TEKS DOKUMEN:

##############################

Ketika kaum Wahhabi menguasai Hijaz untuk pertama kalinya, ajarannya sudah merebak. Ada sebagian ulama Nusantara yang terpengaruh oleh ajaran Wahhabi yang ingin memurnikan Islam dan menganggap bahwa selama ini umat Islam baru mengamalkan Islam hanya kulitnya saja, belum masuk esensinya. Semisal alumni Hijaz yang mendapat didikan dari paha Wahhabi adalah Haji Miskin, haji Abdurrahman dan Haji Muhammad Arif. Dalam berdakwah mereka mulanya mengalami hambatan dari kaum adat, akan tetapi lambat laun usahanya mendapatkan sambutan. Puncaknya terbentuklah harimau Nan Selapan sebagai pembesar perjuangan Bonjol. Dari misi purinitas yang ingin dikembangkan ini, akhirnya perang saudara antara sesame umat Islam, yaitu kaum Bonjol dengan Kaum Adat, dan hal ini sangat dimanfaatkan oleh Belanda yang ketika itu menjajah Minangkabau.

##############################

DATA YANG DITAMPILKAN:
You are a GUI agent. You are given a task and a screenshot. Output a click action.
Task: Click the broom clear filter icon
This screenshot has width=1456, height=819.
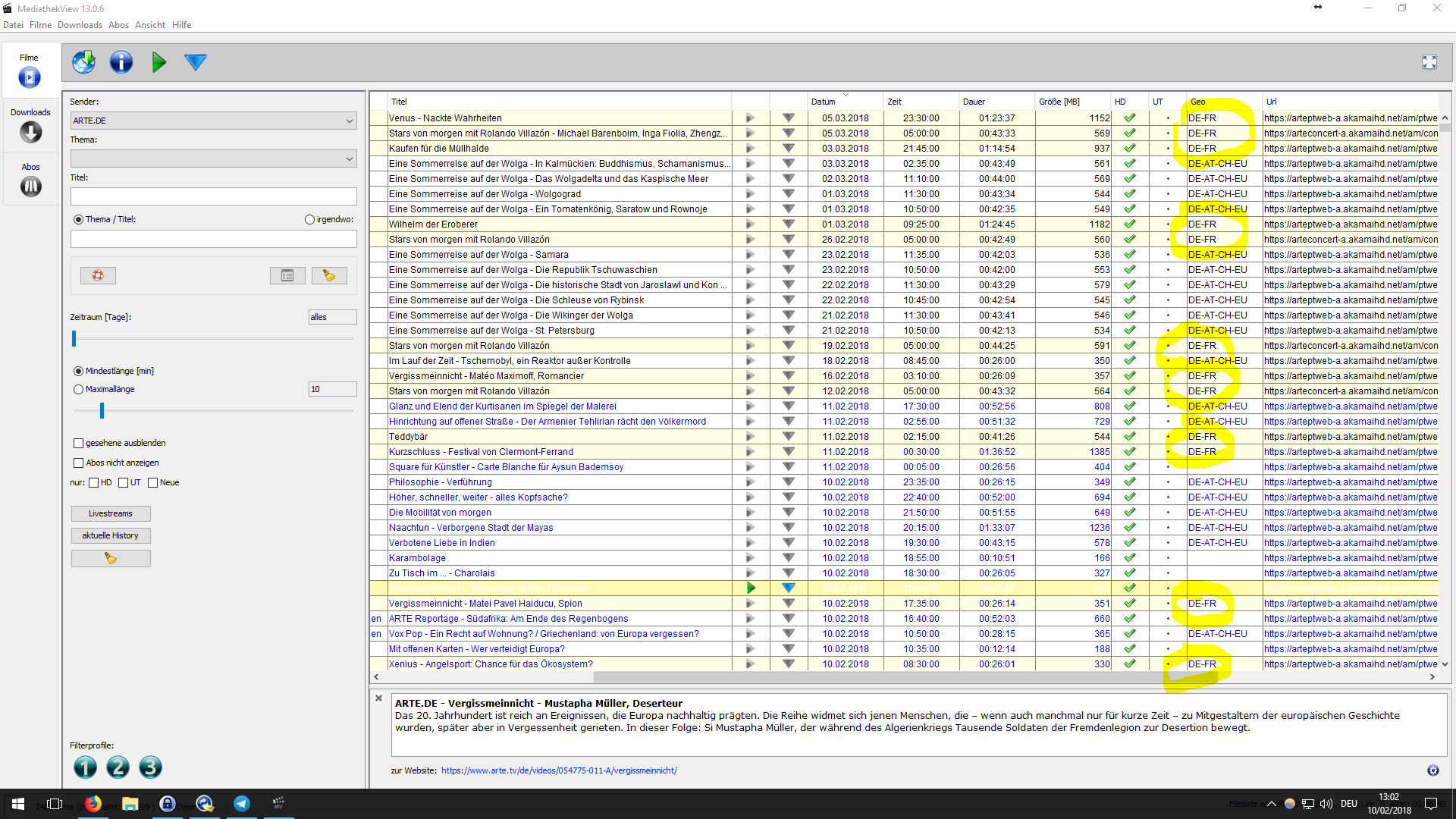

##############################

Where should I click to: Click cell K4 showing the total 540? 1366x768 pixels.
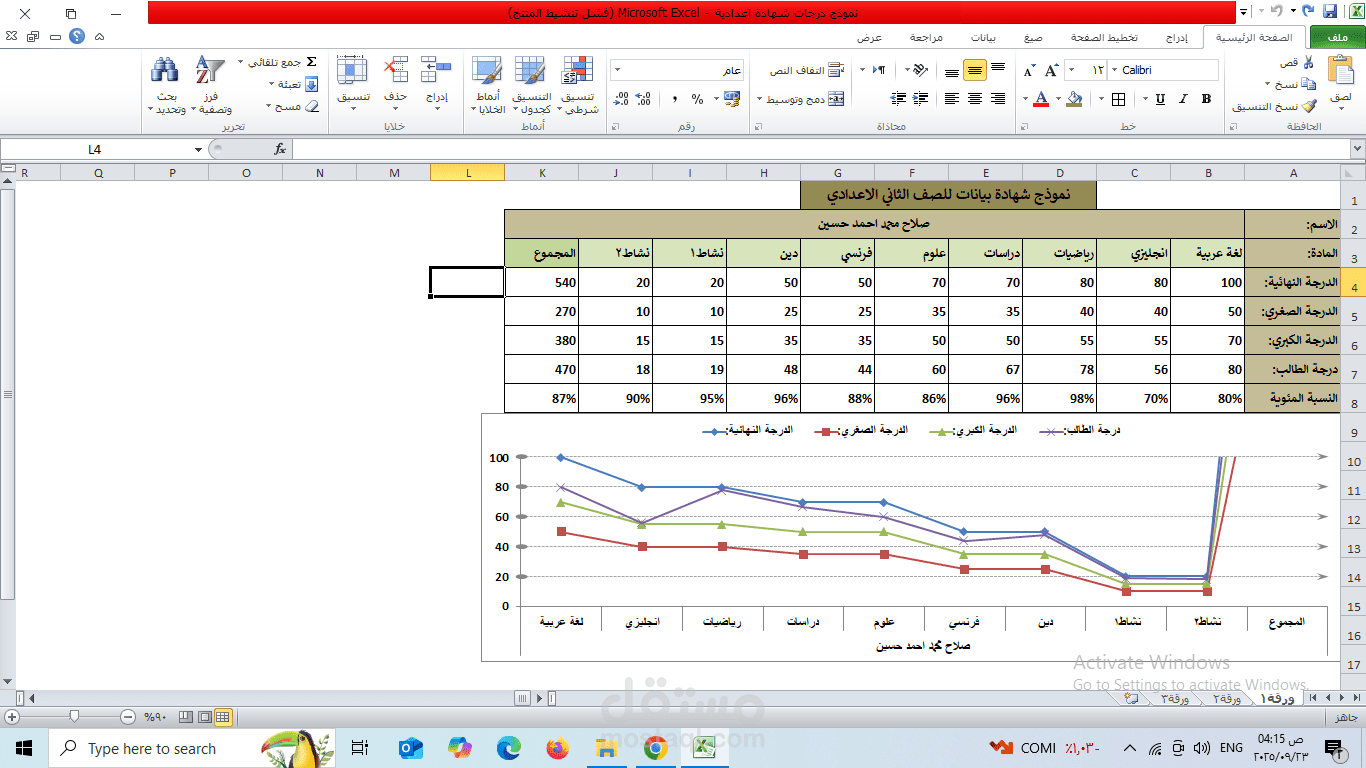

##############################

KETENTUAN LATIHAN:
A) Jawab pertanyaan berikut berdasarkan teks tentang ajaran Wahhabi di Nusantara:
(i) Siapa saja alumni Hijaz yang disebut dalam teks?
(ii) Apa yang terbentuk sebagai pembesar perjuangan Bonjol?
(iii) Pihak mana yang memanfaatkan perang saudara antara kaum Bonjol dan Kaum Adat?
B) Terjemahkan ke dalam bahasa Inggris kalimat berikut dari teks tentang ajaran Wahhabi di Nusantara: "Dalam berdakwah mereka mulanya mengalami hambatan dari kaum adat, akan tetapi lambat laun usahanya mendapatkan sambutan."
C) Teruskan teks tentang ajaran Wahhabi di Nusantara, dimulai tepat setelah kalimat terakhirnya.

HASIL TIAP TUGAS:
A)
(i) Haji Miskin, Haji Abdurrahman, dan Haji Muhammad Arif.
(ii) Harimau Nan Selapan.
(iii) Belanda, yang ketika itu menjajah Minangkabau.

B) In their preaching they initially met resistance from the adat community, but gradually their efforts gained acceptance.

C)
Untuk wilayah jawa, perkembangan Islam purinitas gencar ketika munculnya organisasi Muhammadiyah oleh Kiai Ahmad Dahlan pada 1912, dan al-Irsyad oleh Syaikh Ahmad Sukarti pada 1914. Mereka sering menuding amalan Islam Tradisionalis dengan kolot, konservatif, ahlul bid’ah, khurafat, tahayyul hingga berujung kepada kesyirikan. Sehingga, hal ini membuat kuping para kiai yang tergabung dalam Islam Tradisionalis menjadi bising dan tak sabar ingin melawannya.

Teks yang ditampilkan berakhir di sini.